One of the more amusing lectures to come out of the Casual Games Sessions is the Ricochet Xtreme Game Challenge, in which the creator of Ricochet Xtreme handed over all the assets of the game under a Creative Commons license to 5 game engine creators and gave them 8 hours to create a clone using the assets, but using their own engine.


The competitors were PlayFirst's PlayGround, Macromedia Flash, Sun Java, PopCap, and Garage Games' Torque Game Builder. PlayGround, Sun Java and PopCap are completely free to develop on, while Macromedia Flash and Torque Game Builder costs some licensing fees (which are low and quite reasonable compared to the licensing fees for iD's engine or for Unreal).

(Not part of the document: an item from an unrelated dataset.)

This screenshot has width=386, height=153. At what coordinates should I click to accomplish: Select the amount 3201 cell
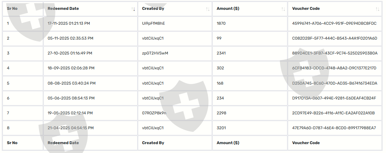[250, 128]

These game engines are known as middleware -- platforms that a third party has developed which makes it such that developers can focus on building the game, and not the tools or the engine, which in theory should help them produce a game that much quicker, as the cost of a free to $500 engine saves countless man-hours developing their own engine. Of course, the problem with middleware is that if a feature doesn't exist or is unsupported, you're coding it yourself anyway...


The results were amusing, and should give some ammo for companies to tout their own engine, but who can really say, seeing as no one really seems to know whether or not the companies kept to the eight hour rule. (PlayFirst, it seems had the chunkiest framerate, although they did manage to make web and Mac versions very quickly).